Brain natriuretic peptides, released in response to left ventricular stress, have a strong prognostic value in dialysis patients. However, their role in detecting abnormalities of fluid status is under debate; the relationship between volume status and brain natriuretic peptides (BNPs) differs among various studies. The aim of our study was to evaluate the clinical utility of N-terminal proBNP in the assessment of fluid status and cardiovascular risk in this setting.

Material and methods:
The study included 65 children: 10 pre-dialysis, 13 hemodialysis, 12 peritoneal dialysis patients and 30 healthy controls.

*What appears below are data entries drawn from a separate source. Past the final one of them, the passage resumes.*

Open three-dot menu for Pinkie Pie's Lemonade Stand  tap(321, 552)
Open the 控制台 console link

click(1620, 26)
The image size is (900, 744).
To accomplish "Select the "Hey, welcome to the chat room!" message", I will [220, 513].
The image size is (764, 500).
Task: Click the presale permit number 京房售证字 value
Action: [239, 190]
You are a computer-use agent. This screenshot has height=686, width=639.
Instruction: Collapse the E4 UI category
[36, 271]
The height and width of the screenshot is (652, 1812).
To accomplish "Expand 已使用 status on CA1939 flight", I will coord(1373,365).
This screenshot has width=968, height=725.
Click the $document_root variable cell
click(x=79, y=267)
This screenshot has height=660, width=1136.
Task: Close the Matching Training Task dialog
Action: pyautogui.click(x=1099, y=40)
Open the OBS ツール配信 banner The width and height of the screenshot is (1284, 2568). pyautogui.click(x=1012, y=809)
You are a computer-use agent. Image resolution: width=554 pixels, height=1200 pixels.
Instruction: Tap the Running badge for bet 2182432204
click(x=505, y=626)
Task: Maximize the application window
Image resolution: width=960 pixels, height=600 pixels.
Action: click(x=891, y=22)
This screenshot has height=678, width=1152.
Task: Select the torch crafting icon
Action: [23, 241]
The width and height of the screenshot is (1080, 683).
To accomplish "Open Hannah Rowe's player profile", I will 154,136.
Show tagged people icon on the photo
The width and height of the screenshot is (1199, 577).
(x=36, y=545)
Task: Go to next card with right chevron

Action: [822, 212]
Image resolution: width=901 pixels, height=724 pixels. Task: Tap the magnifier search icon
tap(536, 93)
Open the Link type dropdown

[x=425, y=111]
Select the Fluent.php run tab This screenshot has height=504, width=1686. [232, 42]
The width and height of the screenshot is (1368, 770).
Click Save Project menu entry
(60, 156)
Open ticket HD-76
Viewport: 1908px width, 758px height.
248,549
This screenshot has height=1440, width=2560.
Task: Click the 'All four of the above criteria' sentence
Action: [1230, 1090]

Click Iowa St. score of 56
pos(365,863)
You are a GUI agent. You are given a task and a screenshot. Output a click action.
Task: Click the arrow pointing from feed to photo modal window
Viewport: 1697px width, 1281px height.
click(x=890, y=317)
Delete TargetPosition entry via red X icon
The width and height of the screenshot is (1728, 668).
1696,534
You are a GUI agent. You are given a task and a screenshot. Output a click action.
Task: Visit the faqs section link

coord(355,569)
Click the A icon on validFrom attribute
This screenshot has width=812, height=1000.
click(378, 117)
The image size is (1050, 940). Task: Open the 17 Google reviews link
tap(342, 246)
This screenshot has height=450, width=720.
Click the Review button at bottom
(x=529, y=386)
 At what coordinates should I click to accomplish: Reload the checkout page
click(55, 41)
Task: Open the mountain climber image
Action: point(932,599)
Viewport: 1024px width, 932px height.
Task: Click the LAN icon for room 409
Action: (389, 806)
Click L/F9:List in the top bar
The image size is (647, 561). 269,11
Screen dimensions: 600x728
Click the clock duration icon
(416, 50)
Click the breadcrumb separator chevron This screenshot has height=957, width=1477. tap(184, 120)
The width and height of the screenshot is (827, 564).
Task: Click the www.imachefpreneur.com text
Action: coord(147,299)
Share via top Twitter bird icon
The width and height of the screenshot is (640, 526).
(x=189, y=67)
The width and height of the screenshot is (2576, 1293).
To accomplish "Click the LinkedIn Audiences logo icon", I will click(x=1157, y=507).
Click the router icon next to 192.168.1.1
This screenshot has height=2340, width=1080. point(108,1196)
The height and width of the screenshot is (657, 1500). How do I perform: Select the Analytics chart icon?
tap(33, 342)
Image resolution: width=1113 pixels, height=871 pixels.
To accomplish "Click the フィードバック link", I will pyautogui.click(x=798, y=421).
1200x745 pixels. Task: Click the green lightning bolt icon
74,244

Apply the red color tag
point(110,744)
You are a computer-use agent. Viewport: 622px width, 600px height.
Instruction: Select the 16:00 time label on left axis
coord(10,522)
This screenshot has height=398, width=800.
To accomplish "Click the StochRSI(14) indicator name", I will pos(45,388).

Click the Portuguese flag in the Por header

Volume status was determined by multifrequency bioimpedance and NT-pro-BNP, as well as echocardiography to estimate the left ventricle structure and function.

The median log NT-proBNP values of hemodialysis and peritoneal dialysis patients were 3.66 (2.05–4.90) and 3.57 (2.51–4.13) pg/ml, respectively, and significantly higher compared with the control group (p < 0.001, p < 0.001). On simple correlation, NT-proBNP was correlated with markers of volume overload and cardiac dysfunction. On multivariate regression analysis, only left ventricle mass index (β = 0.402, p = 0.003) and left atrium diameter (β = 0.263, p = 0.018) were independently associated with NT-proBNP (adjusted R2 of the model: 0.707, p < 0.001).

Our research suggested that NT-proBNP, which was correlated with LV systolic and diastolic dysfunction and fluid overload as assessed by bioimpedance, can be used to evaluate cardiovascular states in a chronic kidney disease (CKD) population. From the early stages of CKD, periodic monitoring of NT-proBNP levels may be essential for early detection of patients with high risk of cardiovascular events, and for taking preventive intervention as soon as possible.